Material shown
____
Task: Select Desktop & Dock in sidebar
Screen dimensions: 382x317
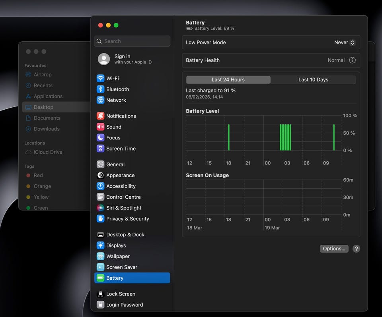Action: 125,235
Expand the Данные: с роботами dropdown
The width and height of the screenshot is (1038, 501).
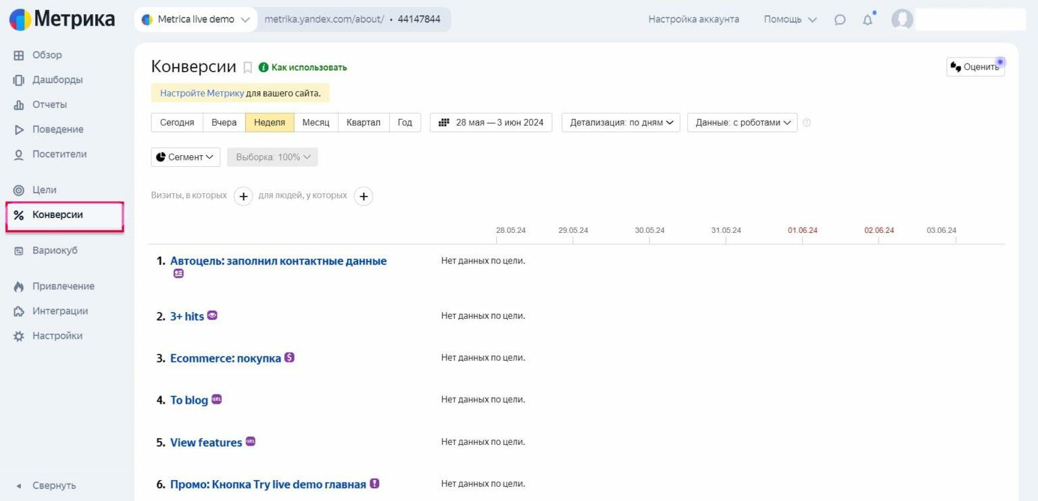pyautogui.click(x=743, y=122)
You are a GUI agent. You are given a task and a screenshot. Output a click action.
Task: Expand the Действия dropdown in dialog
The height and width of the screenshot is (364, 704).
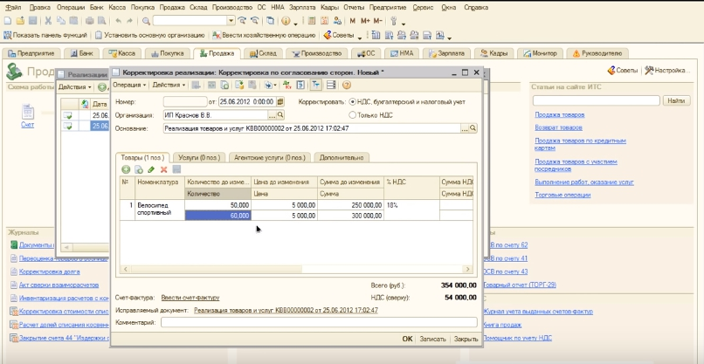(x=169, y=85)
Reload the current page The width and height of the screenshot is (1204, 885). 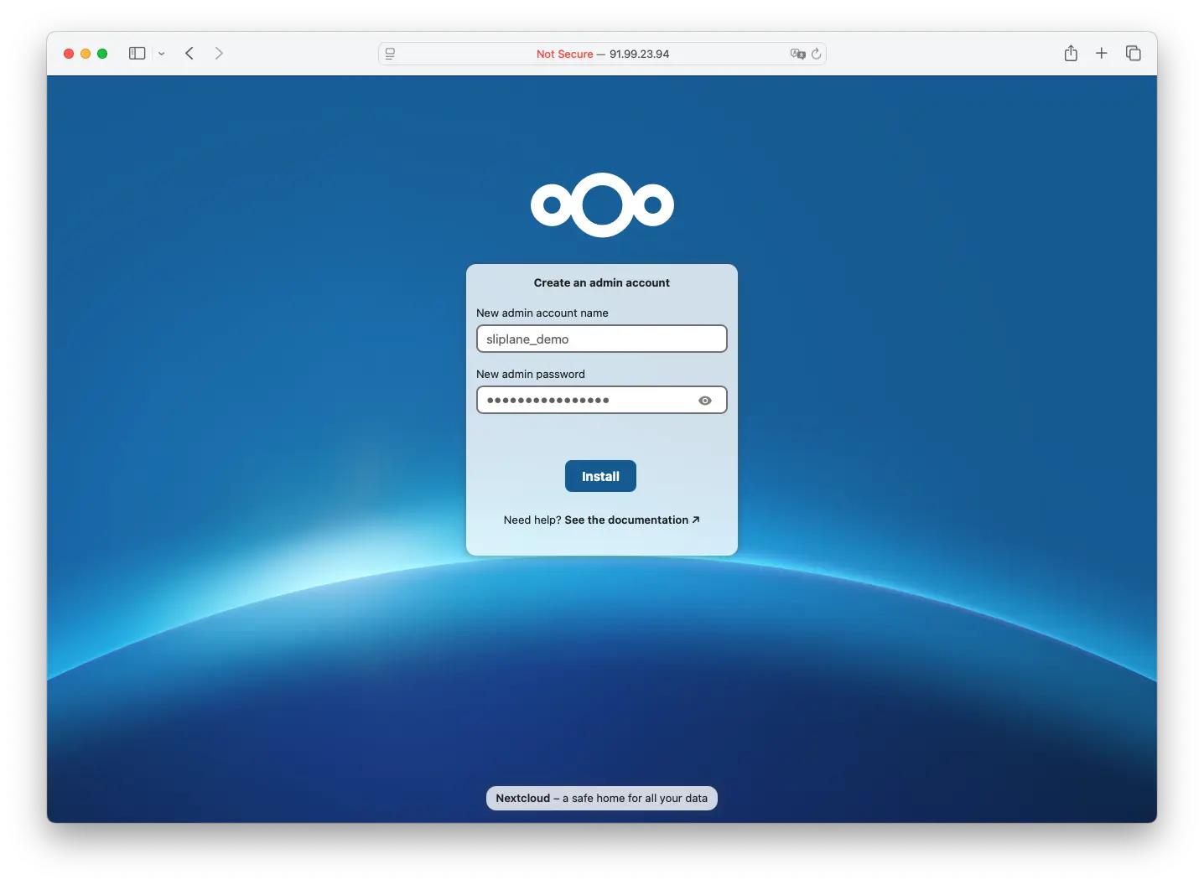tap(817, 54)
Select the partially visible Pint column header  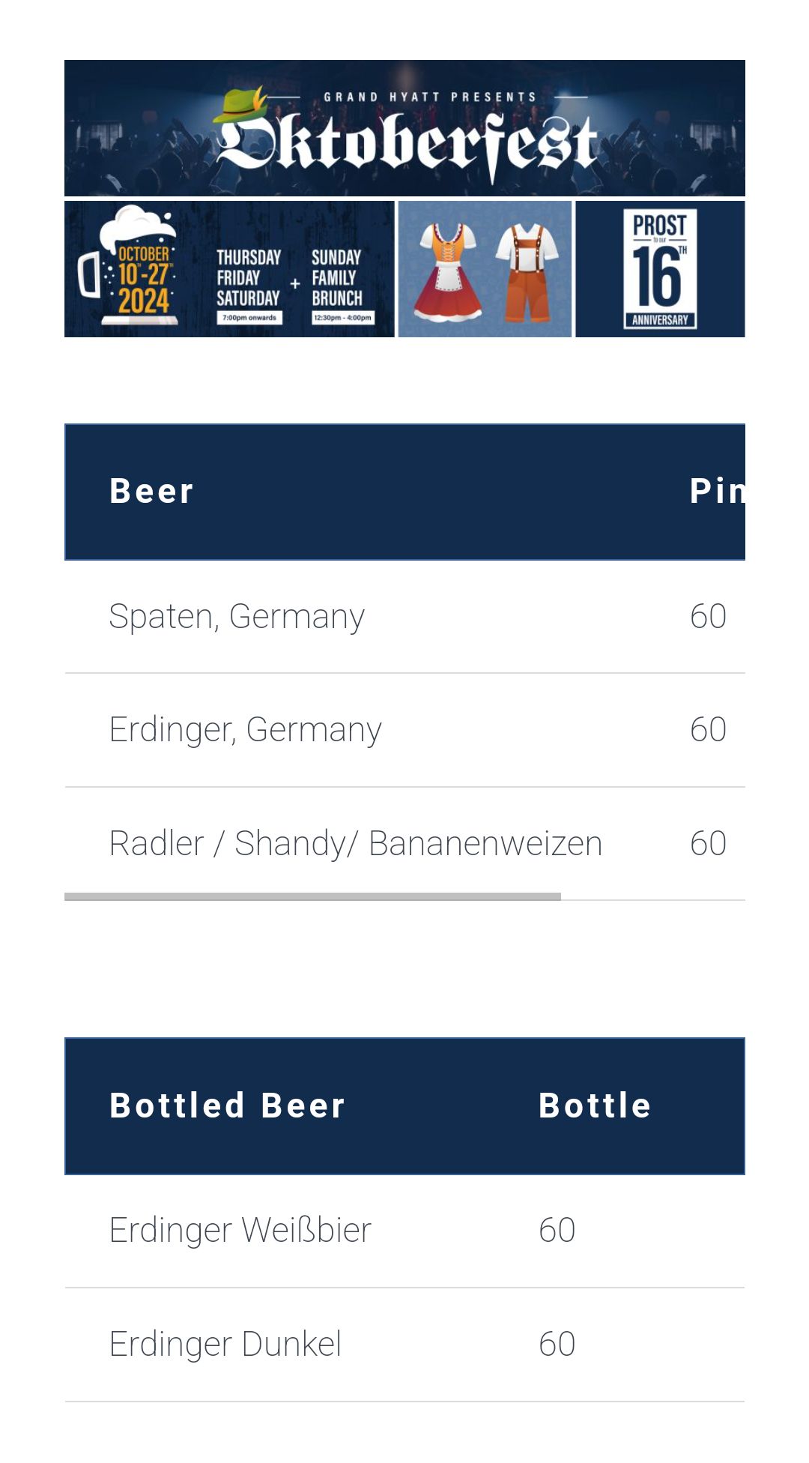[717, 492]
____
What you have to do
In the material from its start through the line containing "(x=169, y=85)", swap "dropdown" for "menu" and write those lines out again with nothing else changed. Omit the pictures from your answer.

Expected answer
Task: Select Desktop & Dock in sidebar
Screen dimensions: 382x317
Action: 125,235
Expand the Данные: с роботами menu
The width and height of the screenshot is (1038, 501).
pyautogui.click(x=743, y=122)
You are a GUI agent. You are given a task and a screenshot. Output a click action.
Task: Expand the Действия menu in dialog
The height and width of the screenshot is (364, 704).
(x=169, y=85)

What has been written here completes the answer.